NodeList feedItems = d.getElementsByTagName( "item" );
for( int i = 0; i < feedItems.getLength(); i++ ) {
// Get the date
NodeList nl = feedItems.item(i).getChildNodes();
Date date = new Date(); // now
for( int j = 0; j < nl.getLength(); j++ ) {
if( ! nl.item(j).getNodeName().equalsIgnoreCase( "pubDate" ) ) continue;
try { date = sdf.parse( nl.item(j).getFirstChild().getNodeValue() ); }
catch( ParseException ignored ) {} // use current time
}
// Store the item (in reverse date order)
items.put( date, xml.importNode( feedItems.item(i), true ) );
}
}
Finally, we just check that we have a valid document and transform it back into XML.
if( xml.getFirstChild() == null ) throw new ServletException( "No valid feeds!" );
// Append all the items (sorted), and output the resulting document
for( Node n : items.values() ) channel.appendChild( n );
PrintWriter out = res.getWriter();
try {
tf.newTransformer().transform( new DOMSource( xml ), new StreamResult( out ) );
out.flush();
} catch( TransformerConfigurationException e ) { throw new ServletException(e); }
catch( TransformerException e ) {} // Probably the client went away
}
}
Exercises for the reader
Depending on the nature of your feeds, you might want to include support for:
Atom
older RSS formats
other date formats (some sites use non-RFC822 formats)

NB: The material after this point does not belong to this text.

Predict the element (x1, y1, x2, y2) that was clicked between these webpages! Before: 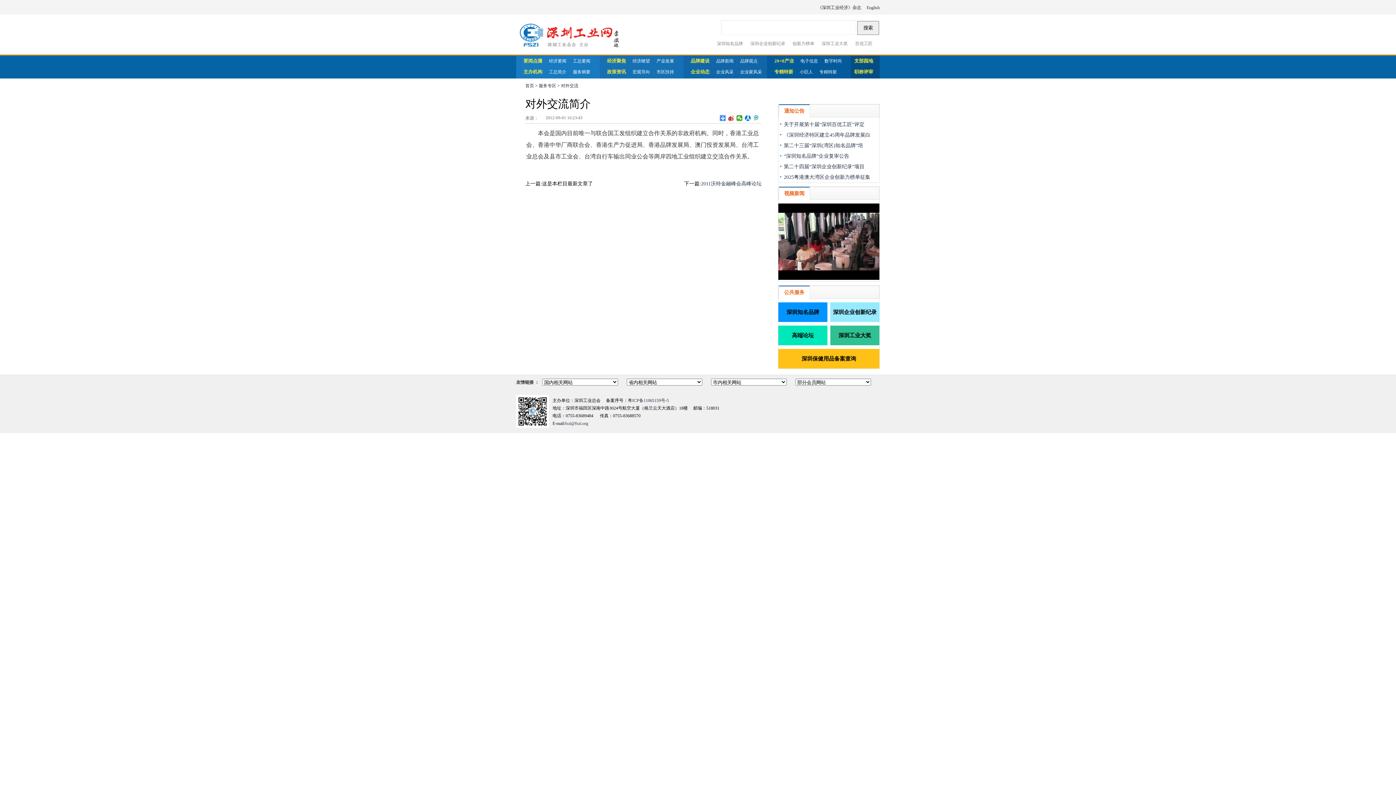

duplicate removal using the guid or the link address (perhaps several feeds post the same link and you only want to see it once)
Java Extensions don't just allow you to do arbitrary XML processing; you can also choose which vendor's XML implementation you want to use. As Michael noted *in his article on XML validation*, you can install the Intel XML Suite on your Stingray Traffic Manager, and since it provides the same JAXP API, the code we've used here will start using it, no source changes or recompilation required.